On appeal, the Federal Circuit rejected PersonalWeb’s two primary challenges to the district court’s decision, viz., that claim preclusion was inapplicable to the customer actions because the Texas case involved a different feature of Amazon’s S3 system, and therefore a different cause of action, and that the with-prejudice dismissal of the action against Amazon did not constitute an adjudication of non-infringement and thus did not trigger the Kessler doctrine.
On claim preclusion, the Court rejected PersonalWeb’s sole argument, that the Texas action against Amazon and the customer suits involved different causes of action. The Court found that PersonalWeb’s infringement contentions in Texas specifically referenced “conditional operations.”
The Court said, “In any event, regardless of the breadth of the specific infringement theories PersonalWeb pursued in the Texas case, it is clear that the complaints in the customer cases and the complaint in the Texas case relate to the same set of transactions… Every alleged act of infringement in the eight customer cases before us is likewise based on the use of the same Amazon S3 product.”
With respect to the Kessler doctrine, the Court rejected PersonalWeb’s contention that the doctrine did not apply here because Amazon was not an “adjudged non-infringer.” Citing its own precedent, the Court held that nothing limits application of the Kessler doctrine to cases where issues of noninfringement or invalidity were “actually litigated.” The Court held that PersonalWeb abandoned its claims against Amazon in Texas “without reservation, explicit or implicit. The judgment in that case therefore stands as an adjudication that Amazon was not liable for the acts of infringement alleged by PersonalWeb.”
The Court noted that it had previously characterized the Kessler doctrine as granting a “limited trade right” that attaches to the product itself. “The scope of that right is not limited to cases involving a finding of non-infringement that was necessary to the resolution of an earlier lawsuit, but extends to protect any products as to which the manufacturer established a right not to be sued for infringement.” Per the Court, for that reason, “the judgment in the Texas case, pursuant to a with-prejudice dismissal, protected Amazon’s S3 product from subsequent infringement challenges, even when those challenges were directed at Amazon’s customers rather than at Amazon itself.”
The Court expressly rejected PersonalWeb’s narrower construction of the Kessler doctrine, under which a final, adverse disposition of a patentee’s claims against the manufacturer of a particular product would not give the manufacturer protection from infringement actions against its customers for the use of the same product, unless the adverse decision was accompanied by a specific, contested adjudication of non-infringement.
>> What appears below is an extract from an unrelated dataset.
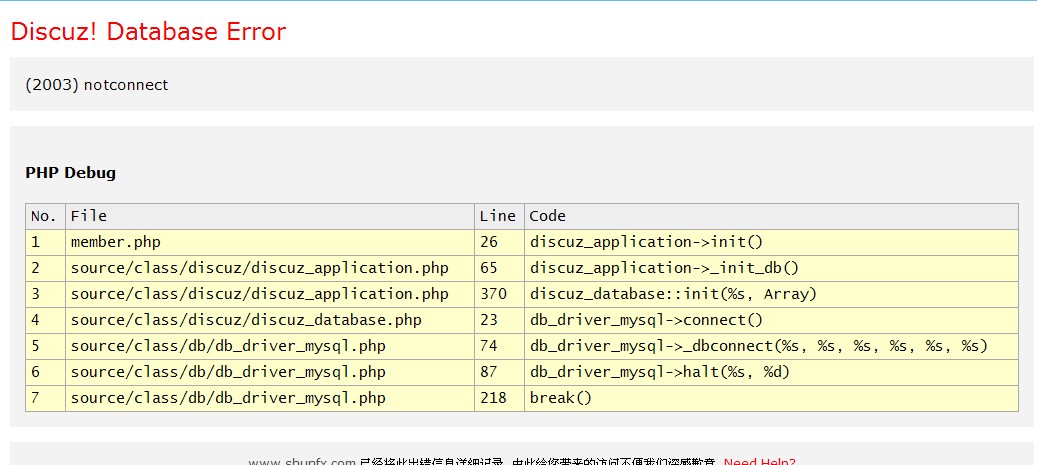Image resolution: width=1037 pixels, height=465 pixels.
Task: Select the Code column header
Action: (x=547, y=216)
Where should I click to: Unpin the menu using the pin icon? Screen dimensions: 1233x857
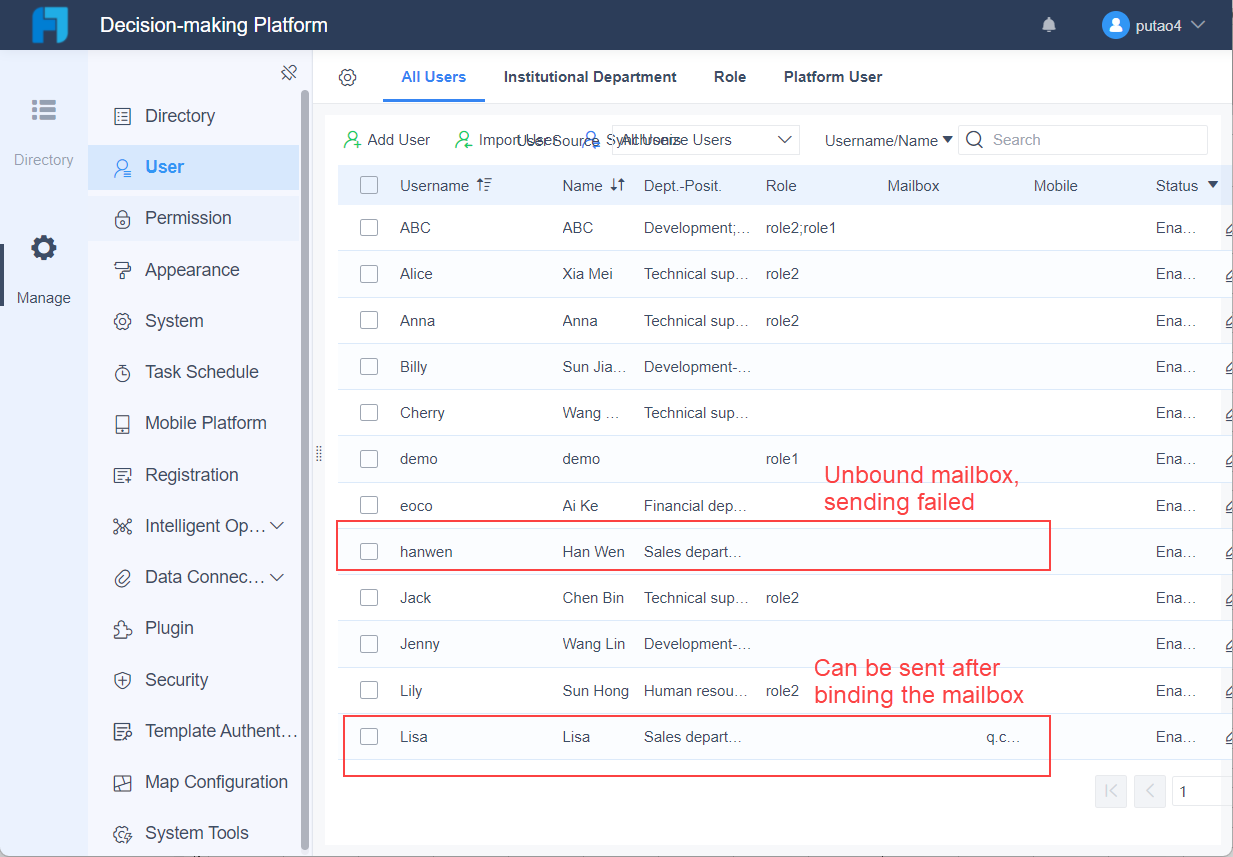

Per the Court, “[s]uch a proposition would leave the patentee free to engage in the same type of harassment that the Supreme Court sought to prevent in Kessler, a result that would be inconsistent both with Kessler itself and with this court’s cases interpreting Kessler.”
The Court also rejected PersonalWeb’s contention that applying Kessler to voluntary dismissals with prejudice would contravene the public interest in the settlement of patent litigation. The Court said, “To the extent that a plaintiff wishes to settle an infringement action while preserving its rights to sue the same or other parties in the future, it can do so by framing the dismissal agreement to preserve any such rights that the defendant is willing to agree to.”